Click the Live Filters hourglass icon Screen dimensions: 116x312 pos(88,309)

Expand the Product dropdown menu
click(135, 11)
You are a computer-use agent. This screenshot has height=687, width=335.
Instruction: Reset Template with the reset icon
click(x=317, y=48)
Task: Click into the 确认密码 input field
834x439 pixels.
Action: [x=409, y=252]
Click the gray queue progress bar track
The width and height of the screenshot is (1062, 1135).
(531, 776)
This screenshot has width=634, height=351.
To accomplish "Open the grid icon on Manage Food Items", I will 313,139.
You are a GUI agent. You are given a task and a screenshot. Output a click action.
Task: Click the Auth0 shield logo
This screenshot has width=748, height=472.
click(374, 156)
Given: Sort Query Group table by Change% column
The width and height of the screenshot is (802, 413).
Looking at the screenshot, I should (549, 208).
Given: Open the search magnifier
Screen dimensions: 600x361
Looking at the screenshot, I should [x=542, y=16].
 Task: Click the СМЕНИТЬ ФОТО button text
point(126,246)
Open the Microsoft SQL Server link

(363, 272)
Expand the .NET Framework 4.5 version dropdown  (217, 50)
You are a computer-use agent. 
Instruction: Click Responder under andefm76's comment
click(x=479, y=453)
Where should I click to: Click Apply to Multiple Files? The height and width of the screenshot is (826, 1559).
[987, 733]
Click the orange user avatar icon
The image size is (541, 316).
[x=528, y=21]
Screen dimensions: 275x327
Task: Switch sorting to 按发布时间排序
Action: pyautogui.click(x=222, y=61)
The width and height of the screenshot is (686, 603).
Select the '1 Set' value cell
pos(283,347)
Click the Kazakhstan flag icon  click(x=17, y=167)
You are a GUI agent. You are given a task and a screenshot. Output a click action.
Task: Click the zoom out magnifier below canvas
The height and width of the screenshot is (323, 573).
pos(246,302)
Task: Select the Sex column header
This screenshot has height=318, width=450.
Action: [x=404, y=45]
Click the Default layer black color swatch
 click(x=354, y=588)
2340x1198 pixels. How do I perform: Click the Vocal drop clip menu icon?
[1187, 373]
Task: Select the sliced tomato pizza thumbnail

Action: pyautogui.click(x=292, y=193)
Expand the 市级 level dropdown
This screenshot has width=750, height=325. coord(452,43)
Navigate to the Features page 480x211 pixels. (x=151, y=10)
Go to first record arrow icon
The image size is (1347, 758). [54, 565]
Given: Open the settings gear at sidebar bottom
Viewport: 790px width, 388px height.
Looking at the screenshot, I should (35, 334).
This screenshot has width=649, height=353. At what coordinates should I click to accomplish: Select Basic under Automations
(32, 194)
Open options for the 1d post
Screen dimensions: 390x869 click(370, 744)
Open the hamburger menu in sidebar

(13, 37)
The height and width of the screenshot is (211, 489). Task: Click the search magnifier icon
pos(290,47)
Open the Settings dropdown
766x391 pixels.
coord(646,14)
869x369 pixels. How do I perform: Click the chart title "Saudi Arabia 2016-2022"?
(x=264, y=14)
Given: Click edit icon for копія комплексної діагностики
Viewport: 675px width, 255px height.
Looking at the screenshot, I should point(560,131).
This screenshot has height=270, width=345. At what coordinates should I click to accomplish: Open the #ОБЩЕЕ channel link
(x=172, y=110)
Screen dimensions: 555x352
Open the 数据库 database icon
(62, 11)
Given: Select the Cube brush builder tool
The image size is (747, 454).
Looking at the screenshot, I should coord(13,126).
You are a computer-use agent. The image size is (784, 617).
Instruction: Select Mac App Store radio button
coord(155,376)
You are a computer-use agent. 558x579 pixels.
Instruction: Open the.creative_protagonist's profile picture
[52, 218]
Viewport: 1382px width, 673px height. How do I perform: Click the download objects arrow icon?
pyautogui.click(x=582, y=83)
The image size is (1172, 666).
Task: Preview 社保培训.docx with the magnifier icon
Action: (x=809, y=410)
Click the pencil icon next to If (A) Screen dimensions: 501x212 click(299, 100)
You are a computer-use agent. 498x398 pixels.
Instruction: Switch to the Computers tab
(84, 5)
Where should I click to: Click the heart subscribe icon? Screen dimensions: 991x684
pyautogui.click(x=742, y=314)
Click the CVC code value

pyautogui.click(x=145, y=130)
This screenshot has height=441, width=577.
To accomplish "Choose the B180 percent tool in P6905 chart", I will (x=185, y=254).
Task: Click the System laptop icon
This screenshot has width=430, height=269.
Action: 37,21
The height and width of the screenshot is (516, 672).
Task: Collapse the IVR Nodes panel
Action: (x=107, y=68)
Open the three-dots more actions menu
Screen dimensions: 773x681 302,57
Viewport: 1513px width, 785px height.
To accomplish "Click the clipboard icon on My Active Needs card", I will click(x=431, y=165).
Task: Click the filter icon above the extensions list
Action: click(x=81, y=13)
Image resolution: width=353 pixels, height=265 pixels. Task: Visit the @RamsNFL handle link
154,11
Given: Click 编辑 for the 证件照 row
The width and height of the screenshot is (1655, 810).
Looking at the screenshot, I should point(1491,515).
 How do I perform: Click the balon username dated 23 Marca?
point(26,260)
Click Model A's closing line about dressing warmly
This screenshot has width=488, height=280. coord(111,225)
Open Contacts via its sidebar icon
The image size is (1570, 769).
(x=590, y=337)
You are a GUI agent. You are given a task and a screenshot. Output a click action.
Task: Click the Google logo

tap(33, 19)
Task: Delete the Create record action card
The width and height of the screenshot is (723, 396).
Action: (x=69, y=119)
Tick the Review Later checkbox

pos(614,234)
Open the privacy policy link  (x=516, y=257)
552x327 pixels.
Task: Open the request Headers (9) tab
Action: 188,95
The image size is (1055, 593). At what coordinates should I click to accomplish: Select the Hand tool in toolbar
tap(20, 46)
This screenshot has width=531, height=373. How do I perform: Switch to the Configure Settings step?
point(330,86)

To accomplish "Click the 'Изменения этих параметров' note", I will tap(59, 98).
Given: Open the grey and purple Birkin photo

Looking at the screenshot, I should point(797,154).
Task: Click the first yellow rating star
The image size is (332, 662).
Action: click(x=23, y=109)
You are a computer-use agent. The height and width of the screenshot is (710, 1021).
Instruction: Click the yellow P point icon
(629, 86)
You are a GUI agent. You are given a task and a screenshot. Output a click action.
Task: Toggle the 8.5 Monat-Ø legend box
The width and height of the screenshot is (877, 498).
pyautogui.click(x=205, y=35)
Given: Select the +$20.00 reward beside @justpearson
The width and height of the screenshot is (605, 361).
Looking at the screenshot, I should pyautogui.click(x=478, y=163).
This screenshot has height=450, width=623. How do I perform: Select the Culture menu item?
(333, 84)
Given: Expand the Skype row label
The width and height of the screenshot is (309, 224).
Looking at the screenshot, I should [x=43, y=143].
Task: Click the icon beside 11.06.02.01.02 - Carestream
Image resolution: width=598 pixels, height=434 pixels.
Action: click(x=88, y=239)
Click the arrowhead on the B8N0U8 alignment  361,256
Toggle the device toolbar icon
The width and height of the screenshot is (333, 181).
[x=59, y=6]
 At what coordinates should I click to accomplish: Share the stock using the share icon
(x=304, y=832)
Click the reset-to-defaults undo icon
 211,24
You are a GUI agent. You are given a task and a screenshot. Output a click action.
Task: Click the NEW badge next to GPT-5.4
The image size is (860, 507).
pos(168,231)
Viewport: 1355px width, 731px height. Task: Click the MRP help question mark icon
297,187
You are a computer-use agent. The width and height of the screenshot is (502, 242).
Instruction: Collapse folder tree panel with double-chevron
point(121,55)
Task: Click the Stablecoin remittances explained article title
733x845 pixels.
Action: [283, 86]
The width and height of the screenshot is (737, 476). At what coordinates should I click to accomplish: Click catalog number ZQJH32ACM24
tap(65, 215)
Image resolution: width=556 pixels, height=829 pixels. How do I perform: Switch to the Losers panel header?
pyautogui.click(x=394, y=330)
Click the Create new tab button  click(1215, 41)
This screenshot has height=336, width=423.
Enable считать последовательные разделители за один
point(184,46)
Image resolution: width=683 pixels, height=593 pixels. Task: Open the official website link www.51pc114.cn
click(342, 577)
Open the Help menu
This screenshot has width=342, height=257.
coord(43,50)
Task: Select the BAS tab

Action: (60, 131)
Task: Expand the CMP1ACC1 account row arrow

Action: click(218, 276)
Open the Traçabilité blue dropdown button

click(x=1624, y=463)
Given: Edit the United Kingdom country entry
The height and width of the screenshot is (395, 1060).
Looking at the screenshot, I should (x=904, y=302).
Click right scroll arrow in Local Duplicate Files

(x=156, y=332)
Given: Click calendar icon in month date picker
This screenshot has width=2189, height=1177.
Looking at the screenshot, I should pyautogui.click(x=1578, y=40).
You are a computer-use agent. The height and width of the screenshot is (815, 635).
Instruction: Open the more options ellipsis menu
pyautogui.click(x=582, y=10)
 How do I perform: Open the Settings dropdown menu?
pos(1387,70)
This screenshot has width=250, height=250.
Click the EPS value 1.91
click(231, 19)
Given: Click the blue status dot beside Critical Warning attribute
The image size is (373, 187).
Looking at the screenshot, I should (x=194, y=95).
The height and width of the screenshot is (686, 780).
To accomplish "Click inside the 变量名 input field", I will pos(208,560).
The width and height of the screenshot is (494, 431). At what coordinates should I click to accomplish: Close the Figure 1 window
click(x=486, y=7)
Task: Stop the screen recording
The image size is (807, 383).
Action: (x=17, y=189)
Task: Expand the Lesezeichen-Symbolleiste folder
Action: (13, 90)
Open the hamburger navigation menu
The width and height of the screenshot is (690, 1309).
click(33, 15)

* _Directions_:
Rewrite the lines from the one containing "Task: Delete the Create record action card" through the one containing "Action: click(x=23, y=109)", replacing "image size" with "image dimensions" and keeping everything else the same.

* _Worked solution_:
Task: Delete the Create record action card
The width and height of the screenshot is (723, 396).
Action: (x=69, y=119)
Tick the Review Later checkbox

pos(614,234)
Open the privacy policy link  (x=516, y=257)
552x327 pixels.
Task: Open the request Headers (9) tab
Action: 188,95
The image dimensions is (1055, 593). At what coordinates should I click to accomplish: Select the Hand tool in toolbar
tap(20, 46)
This screenshot has width=531, height=373. How do I perform: Switch to the Configure Settings step?
point(330,86)

To accomplish "Click the 'Изменения этих параметров' note", I will tap(59, 98).
Given: Open the grey and purple Birkin photo

Looking at the screenshot, I should point(797,154).
Task: Click the first yellow rating star
The image dimensions is (332, 662).
Action: click(x=23, y=109)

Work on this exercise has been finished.